Stored records:
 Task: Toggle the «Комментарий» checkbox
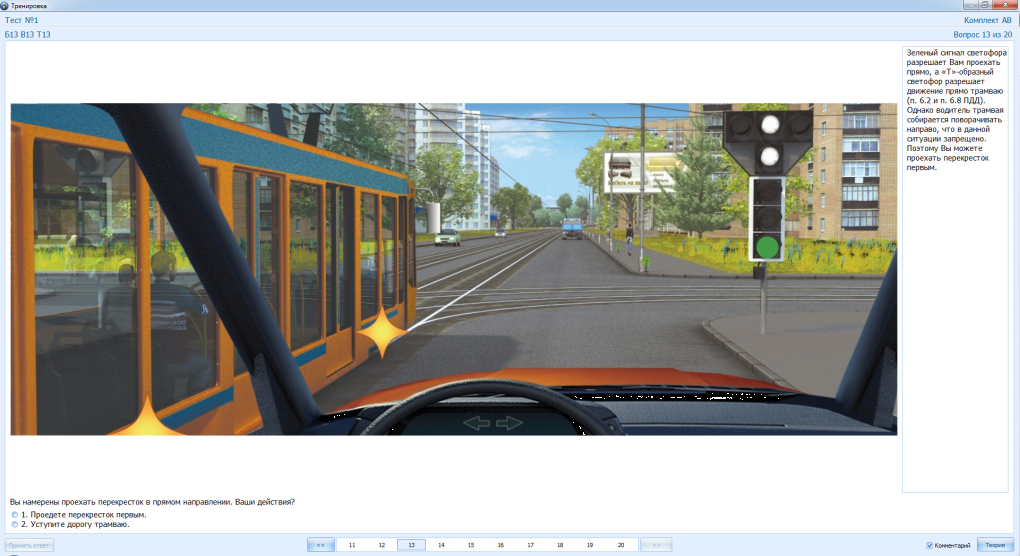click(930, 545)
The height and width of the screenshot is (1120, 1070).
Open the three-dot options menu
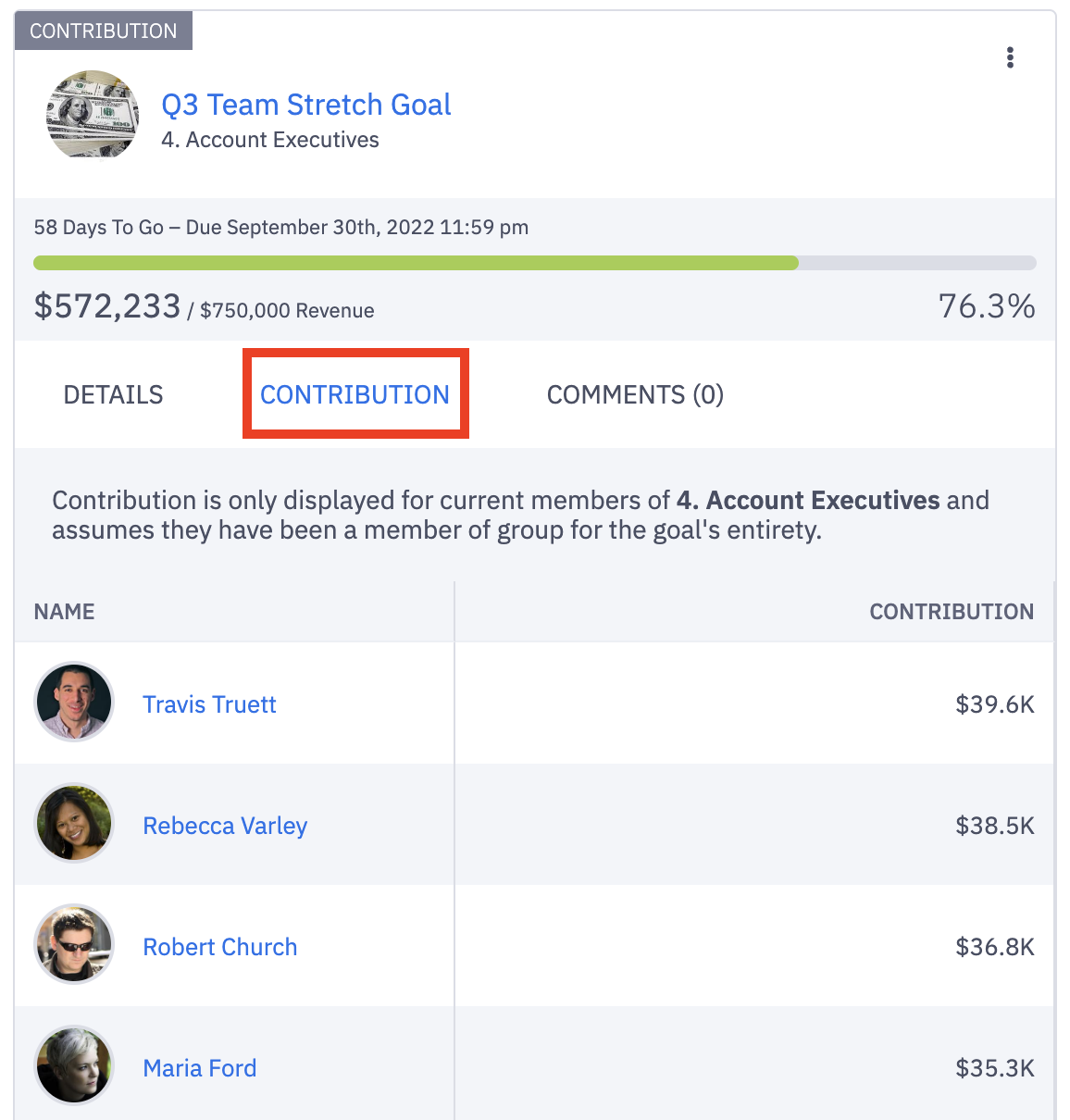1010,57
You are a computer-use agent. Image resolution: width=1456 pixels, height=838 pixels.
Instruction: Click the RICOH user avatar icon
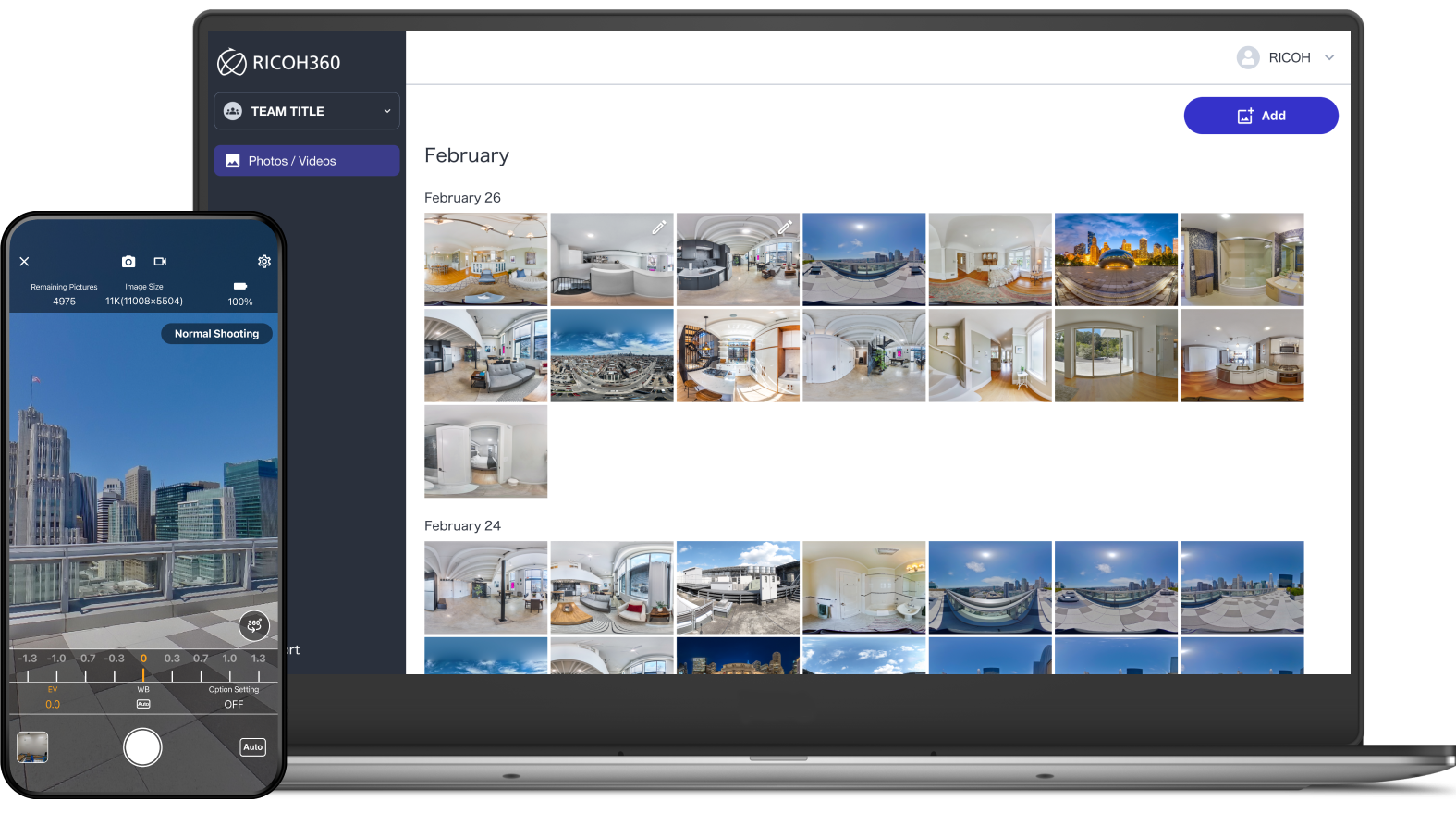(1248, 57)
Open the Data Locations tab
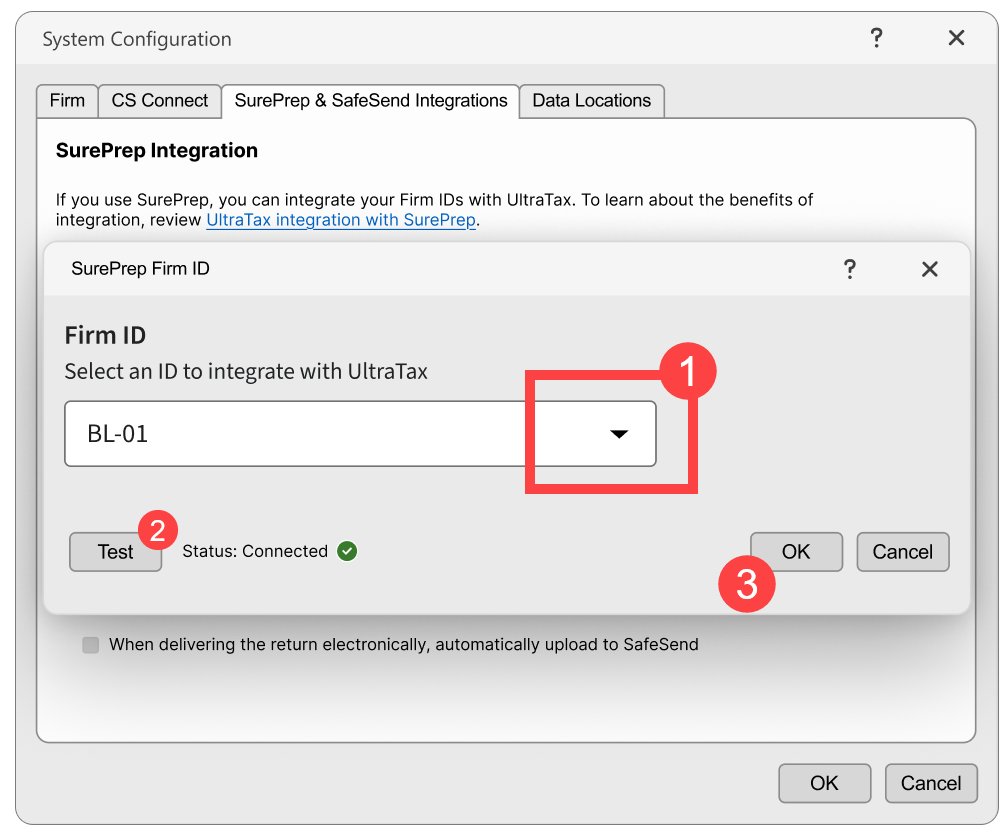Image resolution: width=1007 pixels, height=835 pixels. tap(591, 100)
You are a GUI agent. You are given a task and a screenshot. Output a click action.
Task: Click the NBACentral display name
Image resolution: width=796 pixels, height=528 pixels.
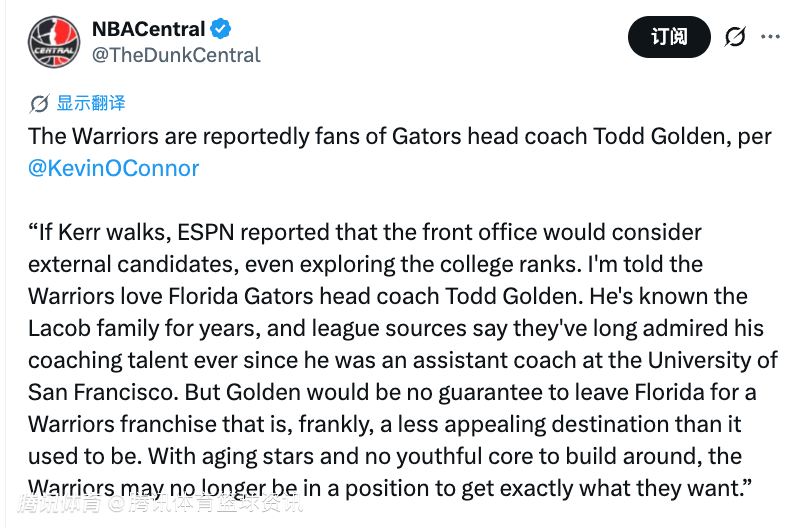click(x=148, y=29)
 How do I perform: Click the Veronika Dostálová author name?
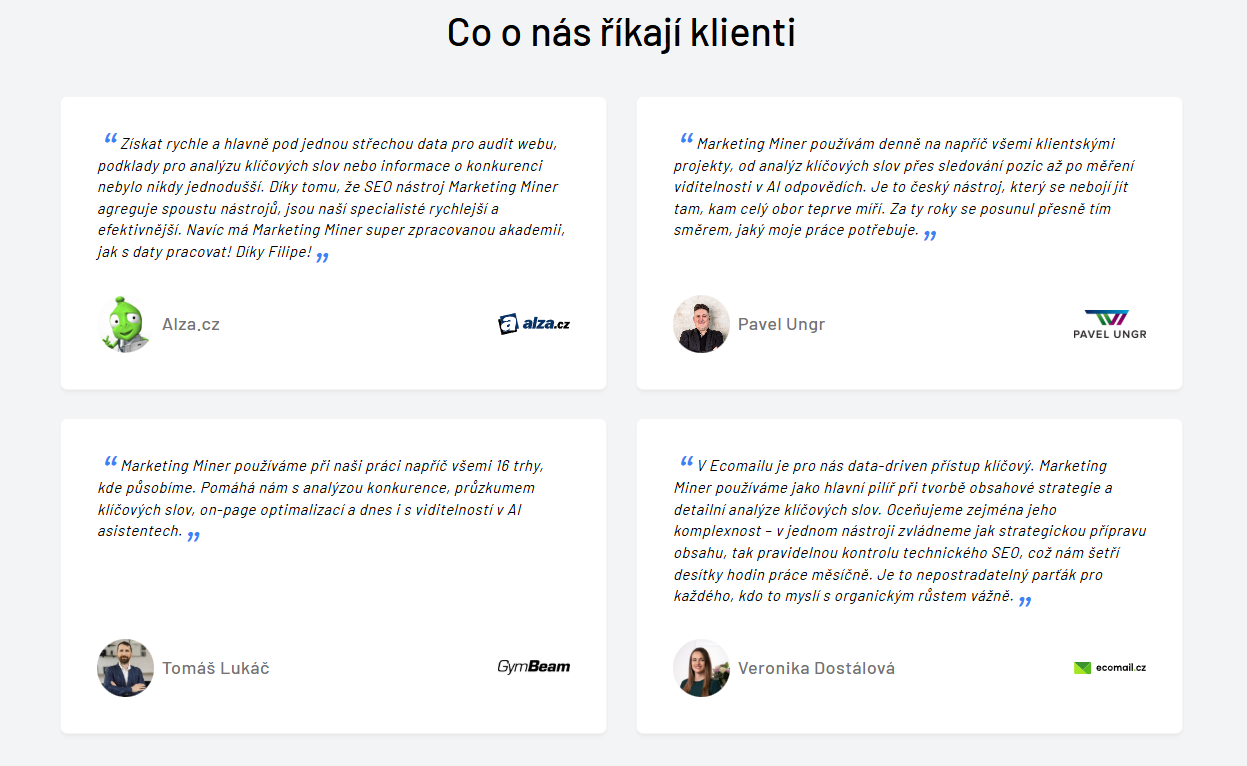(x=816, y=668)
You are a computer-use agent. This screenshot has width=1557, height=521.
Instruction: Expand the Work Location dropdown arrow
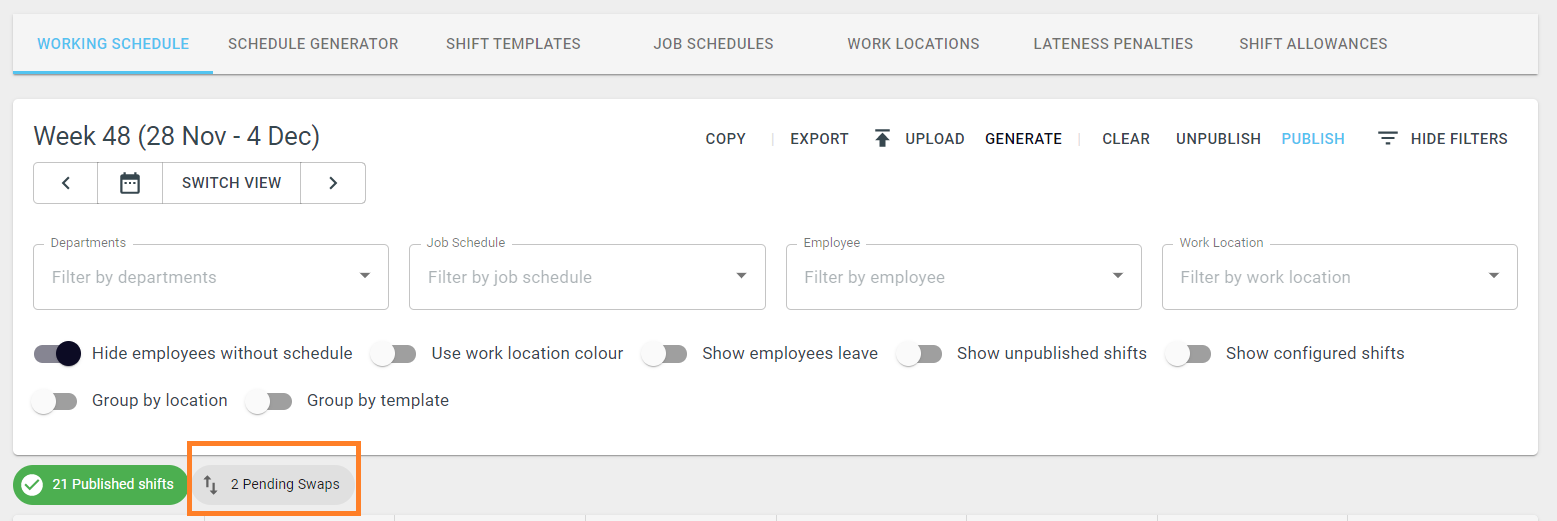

#### To do
Wherever a line of the data holds "screenshot", copy that line.

#### Result for this exercise
The height and width of the screenshot is (1120, 1070).
You are a GUI agent. You are given a task and a screenshot. Output a click action.
You are a computer-use agent. This screenshot has width=1557, height=521.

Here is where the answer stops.